** start of RECORDS TO PROCESS **
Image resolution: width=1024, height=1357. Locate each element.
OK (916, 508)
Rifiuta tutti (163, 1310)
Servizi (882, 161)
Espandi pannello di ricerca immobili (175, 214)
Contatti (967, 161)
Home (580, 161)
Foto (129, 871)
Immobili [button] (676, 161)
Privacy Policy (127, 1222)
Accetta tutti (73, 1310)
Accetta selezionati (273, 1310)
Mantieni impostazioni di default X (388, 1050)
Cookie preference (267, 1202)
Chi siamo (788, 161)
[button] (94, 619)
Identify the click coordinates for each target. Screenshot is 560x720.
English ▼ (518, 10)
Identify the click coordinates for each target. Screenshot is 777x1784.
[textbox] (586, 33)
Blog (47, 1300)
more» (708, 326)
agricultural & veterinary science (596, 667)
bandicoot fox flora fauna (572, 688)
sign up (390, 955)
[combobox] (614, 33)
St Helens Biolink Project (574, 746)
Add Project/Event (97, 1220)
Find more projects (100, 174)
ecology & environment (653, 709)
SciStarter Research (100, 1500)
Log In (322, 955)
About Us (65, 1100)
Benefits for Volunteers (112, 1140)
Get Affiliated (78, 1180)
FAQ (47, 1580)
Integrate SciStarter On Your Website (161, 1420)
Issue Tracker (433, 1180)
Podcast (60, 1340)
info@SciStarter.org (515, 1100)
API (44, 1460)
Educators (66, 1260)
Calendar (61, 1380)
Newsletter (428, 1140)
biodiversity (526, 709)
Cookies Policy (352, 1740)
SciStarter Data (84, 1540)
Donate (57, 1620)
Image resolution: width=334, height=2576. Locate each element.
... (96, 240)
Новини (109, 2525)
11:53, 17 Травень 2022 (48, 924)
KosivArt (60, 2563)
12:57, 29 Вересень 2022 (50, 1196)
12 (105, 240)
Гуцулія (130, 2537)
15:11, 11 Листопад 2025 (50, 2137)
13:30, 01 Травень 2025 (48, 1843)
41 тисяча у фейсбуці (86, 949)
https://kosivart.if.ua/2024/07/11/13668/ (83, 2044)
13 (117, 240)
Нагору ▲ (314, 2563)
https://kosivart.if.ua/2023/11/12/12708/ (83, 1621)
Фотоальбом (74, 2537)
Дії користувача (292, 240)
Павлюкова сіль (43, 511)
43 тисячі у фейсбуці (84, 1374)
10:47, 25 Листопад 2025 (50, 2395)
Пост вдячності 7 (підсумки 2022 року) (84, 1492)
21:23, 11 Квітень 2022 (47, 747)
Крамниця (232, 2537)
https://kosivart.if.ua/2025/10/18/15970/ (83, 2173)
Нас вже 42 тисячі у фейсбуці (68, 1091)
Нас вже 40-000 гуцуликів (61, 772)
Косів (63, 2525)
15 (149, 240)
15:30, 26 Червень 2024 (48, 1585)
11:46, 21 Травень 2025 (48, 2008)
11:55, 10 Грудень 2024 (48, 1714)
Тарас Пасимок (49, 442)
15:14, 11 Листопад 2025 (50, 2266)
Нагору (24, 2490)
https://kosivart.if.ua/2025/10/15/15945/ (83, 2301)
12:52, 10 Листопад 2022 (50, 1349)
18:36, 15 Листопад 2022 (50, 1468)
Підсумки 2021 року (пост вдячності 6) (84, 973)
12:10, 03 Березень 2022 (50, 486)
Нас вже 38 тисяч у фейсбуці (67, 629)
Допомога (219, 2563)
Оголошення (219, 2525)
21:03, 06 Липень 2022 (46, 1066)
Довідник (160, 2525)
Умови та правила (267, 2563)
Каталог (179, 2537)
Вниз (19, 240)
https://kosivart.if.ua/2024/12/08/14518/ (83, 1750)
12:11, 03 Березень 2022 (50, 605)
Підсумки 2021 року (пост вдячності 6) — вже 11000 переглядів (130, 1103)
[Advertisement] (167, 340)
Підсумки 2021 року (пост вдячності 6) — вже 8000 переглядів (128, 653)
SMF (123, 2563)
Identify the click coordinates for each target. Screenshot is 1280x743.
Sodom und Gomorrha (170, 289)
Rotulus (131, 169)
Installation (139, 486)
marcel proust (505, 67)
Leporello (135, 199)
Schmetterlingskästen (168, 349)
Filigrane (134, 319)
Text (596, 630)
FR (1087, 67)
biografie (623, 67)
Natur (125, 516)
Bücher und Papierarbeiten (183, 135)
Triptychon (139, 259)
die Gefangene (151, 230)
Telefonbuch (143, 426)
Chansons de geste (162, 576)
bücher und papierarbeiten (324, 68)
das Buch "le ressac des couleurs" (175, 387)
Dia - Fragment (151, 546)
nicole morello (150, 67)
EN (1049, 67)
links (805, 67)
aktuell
** end of RECORDS TO PROCESS **
WHAT THE TASK ASKS: Identify every line in the records that contains the string "coordinates", and copy each of those lines in full.

RESPONSE TO THE EXERCISE:
Identify the click coordinates for each target. Screenshot is 560x720.
Identify the click coordinates for each target. Screenshot is 777x1784.
Identify the click coordinates for each target. Screenshot is 1280x743.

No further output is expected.